REQUIRED ACTION
Without changing anything, set down every line shown below.

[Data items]
..............................

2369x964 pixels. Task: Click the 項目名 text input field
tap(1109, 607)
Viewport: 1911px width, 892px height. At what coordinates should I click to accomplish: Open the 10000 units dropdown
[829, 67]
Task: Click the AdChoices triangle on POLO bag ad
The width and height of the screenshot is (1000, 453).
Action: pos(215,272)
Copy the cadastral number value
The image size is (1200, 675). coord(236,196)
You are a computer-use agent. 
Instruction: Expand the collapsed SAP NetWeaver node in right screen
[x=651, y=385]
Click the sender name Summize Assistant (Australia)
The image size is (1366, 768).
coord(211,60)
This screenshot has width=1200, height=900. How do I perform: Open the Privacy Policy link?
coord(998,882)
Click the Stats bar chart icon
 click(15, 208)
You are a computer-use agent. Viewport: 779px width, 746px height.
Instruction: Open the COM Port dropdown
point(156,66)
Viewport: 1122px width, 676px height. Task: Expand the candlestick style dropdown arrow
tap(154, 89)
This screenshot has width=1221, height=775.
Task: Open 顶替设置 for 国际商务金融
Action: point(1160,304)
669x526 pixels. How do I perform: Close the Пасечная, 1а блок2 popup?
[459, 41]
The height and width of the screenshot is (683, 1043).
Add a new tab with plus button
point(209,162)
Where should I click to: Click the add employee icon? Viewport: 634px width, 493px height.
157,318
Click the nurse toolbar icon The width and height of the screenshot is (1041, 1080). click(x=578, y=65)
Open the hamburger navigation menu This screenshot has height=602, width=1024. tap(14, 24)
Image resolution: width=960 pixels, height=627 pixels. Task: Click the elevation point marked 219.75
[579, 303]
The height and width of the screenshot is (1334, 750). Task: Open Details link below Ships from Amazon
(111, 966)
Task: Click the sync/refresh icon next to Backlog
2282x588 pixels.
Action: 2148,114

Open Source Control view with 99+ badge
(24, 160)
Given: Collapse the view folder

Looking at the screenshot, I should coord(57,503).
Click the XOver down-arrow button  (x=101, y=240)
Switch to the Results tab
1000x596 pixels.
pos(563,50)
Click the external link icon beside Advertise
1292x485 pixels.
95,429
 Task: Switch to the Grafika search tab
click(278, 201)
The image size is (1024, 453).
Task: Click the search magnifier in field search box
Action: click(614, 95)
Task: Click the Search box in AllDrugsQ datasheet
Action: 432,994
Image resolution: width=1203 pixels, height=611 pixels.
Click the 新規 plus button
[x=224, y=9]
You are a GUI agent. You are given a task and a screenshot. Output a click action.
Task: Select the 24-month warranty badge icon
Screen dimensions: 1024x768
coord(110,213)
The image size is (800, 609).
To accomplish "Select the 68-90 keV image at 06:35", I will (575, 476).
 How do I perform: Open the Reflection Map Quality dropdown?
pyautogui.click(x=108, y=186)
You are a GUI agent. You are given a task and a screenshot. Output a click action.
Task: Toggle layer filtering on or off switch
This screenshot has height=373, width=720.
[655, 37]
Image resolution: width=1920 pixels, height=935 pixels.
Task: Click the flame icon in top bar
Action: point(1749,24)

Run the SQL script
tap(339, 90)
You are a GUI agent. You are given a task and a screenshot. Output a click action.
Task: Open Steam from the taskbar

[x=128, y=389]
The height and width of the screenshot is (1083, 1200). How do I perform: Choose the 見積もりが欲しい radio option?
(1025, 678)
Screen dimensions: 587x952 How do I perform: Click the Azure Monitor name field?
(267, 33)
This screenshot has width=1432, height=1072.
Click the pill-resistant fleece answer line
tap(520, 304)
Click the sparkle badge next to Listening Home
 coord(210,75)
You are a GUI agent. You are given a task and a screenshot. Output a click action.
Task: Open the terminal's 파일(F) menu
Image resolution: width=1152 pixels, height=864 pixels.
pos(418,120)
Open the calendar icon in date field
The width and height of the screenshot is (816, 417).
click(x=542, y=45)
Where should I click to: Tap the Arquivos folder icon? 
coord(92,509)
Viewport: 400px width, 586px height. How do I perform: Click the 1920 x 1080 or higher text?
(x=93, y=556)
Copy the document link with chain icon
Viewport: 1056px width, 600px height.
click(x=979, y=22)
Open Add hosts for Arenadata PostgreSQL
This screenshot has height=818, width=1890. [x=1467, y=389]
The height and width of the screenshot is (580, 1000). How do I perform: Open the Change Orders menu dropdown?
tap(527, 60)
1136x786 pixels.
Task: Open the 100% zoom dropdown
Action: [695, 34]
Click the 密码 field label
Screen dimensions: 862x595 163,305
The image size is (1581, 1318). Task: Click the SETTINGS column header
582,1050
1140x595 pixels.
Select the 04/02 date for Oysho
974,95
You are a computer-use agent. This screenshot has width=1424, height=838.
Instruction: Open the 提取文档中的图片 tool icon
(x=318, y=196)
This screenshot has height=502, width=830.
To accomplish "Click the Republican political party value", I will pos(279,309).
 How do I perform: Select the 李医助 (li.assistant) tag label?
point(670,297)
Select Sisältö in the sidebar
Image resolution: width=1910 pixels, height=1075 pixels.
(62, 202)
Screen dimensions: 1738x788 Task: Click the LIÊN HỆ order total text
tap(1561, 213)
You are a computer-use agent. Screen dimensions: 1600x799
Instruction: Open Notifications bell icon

..............................

EXERCISE SOLUTION
2369x964 pixels. Task: Click the 項目名 text input field
tap(1109, 607)
Viewport: 1911px width, 892px height. At what coordinates should I click to accomplish: Open the 10000 units dropdown
[829, 67]
Task: Click the AdChoices triangle on POLO bag ad
The width and height of the screenshot is (1000, 453).
Action: pos(215,272)
Copy the cadastral number value
The image size is (1200, 675). coord(236,196)
You are a computer-use agent. 
Instruction: Expand the collapsed SAP NetWeaver node in right screen
[x=651, y=385]
Click the sender name Summize Assistant (Australia)
The image size is (1366, 768).
coord(211,60)
This screenshot has width=1200, height=900. How do I perform: Open the Privacy Policy link?
coord(998,882)
Click the Stats bar chart icon
 click(15, 208)
You are a computer-use agent. Viewport: 779px width, 746px height.
Instruction: Open the COM Port dropdown
point(156,66)
Viewport: 1122px width, 676px height. Task: Expand the candlestick style dropdown arrow
tap(154, 89)
This screenshot has width=1221, height=775.
Task: Open 顶替设置 for 国际商务金融
Action: point(1160,304)
669x526 pixels. How do I perform: Close the Пасечная, 1а блок2 popup?
[459, 41]
The height and width of the screenshot is (683, 1043).
Add a new tab with plus button
point(209,162)
Where should I click to: Click the add employee icon? Viewport: 634px width, 493px height.
157,318
Click the nurse toolbar icon The width and height of the screenshot is (1041, 1080). click(x=578, y=65)
Open the hamburger navigation menu This screenshot has height=602, width=1024. tap(14, 24)
Image resolution: width=960 pixels, height=627 pixels. Task: Click the elevation point marked 219.75
[579, 303]
The height and width of the screenshot is (1334, 750). Task: Open Details link below Ships from Amazon
(111, 966)
Task: Click the sync/refresh icon next to Backlog
2282x588 pixels.
Action: 2148,114

Open Source Control view with 99+ badge
(24, 160)
Given: Collapse the view folder

Looking at the screenshot, I should coord(57,503).
Click the XOver down-arrow button  (x=101, y=240)
Switch to the Results tab
1000x596 pixels.
pos(563,50)
Click the external link icon beside Advertise
1292x485 pixels.
95,429
 Task: Switch to the Grafika search tab
click(278, 201)
The image size is (1024, 453).
Task: Click the search magnifier in field search box
Action: click(614, 95)
Task: Click the Search box in AllDrugsQ datasheet
Action: 432,994
Image resolution: width=1203 pixels, height=611 pixels.
Click the 新規 plus button
[x=224, y=9]
You are a GUI agent. You are given a task and a screenshot. Output a click action.
Task: Select the 24-month warranty badge icon
Screen dimensions: 1024x768
coord(110,213)
The image size is (800, 609).
To accomplish "Select the 68-90 keV image at 06:35", I will (575, 476).
 How do I perform: Open the Reflection Map Quality dropdown?
pyautogui.click(x=108, y=186)
You are a GUI agent. You are given a task and a screenshot. Output a click action.
Task: Toggle layer filtering on or off switch
This screenshot has height=373, width=720.
[655, 37]
Image resolution: width=1920 pixels, height=935 pixels.
Task: Click the flame icon in top bar
Action: point(1749,24)

Run the SQL script
tap(339, 90)
You are a GUI agent. You are given a task and a screenshot. Output a click action.
Task: Open Steam from the taskbar

[x=128, y=389]
The height and width of the screenshot is (1083, 1200). How do I perform: Choose the 見積もりが欲しい radio option?
(1025, 678)
Screen dimensions: 587x952 How do I perform: Click the Azure Monitor name field?
(267, 33)
This screenshot has width=1432, height=1072.
Click the pill-resistant fleece answer line
tap(520, 304)
Click the sparkle badge next to Listening Home
 coord(210,75)
You are a GUI agent. You are given a task and a screenshot. Output a click action.
Task: Open the terminal's 파일(F) menu
Image resolution: width=1152 pixels, height=864 pixels.
pos(418,120)
Open the calendar icon in date field
The width and height of the screenshot is (816, 417).
click(x=542, y=45)
Where should I click to: Tap the Arquivos folder icon? 
coord(92,509)
Viewport: 400px width, 586px height. How do I perform: Click the 1920 x 1080 or higher text?
(x=93, y=556)
Copy the document link with chain icon
Viewport: 1056px width, 600px height.
click(x=979, y=22)
Open Add hosts for Arenadata PostgreSQL
This screenshot has height=818, width=1890. [x=1467, y=389]
The height and width of the screenshot is (580, 1000). How do I perform: Open the Change Orders menu dropdown?
tap(527, 60)
1136x786 pixels.
Task: Open the 100% zoom dropdown
Action: [695, 34]
Click the 密码 field label
Screen dimensions: 862x595 163,305
The image size is (1581, 1318). Task: Click the SETTINGS column header
582,1050
1140x595 pixels.
Select the 04/02 date for Oysho
974,95
You are a computer-use agent. This screenshot has width=1424, height=838.
Instruction: Open the 提取文档中的图片 tool icon
(x=318, y=196)
This screenshot has height=502, width=830.
To accomplish "Click the Republican political party value", I will pos(279,309).
 How do I perform: Select the 李医助 (li.assistant) tag label?
point(670,297)
Select Sisältö in the sidebar
Image resolution: width=1910 pixels, height=1075 pixels.
(62, 202)
Screen dimensions: 1738x788 Task: Click the LIÊN HỆ order total text
tap(1561, 213)
You are a computer-use agent. Screen dimensions: 1600x799
Instruction: Open Notifications bell icon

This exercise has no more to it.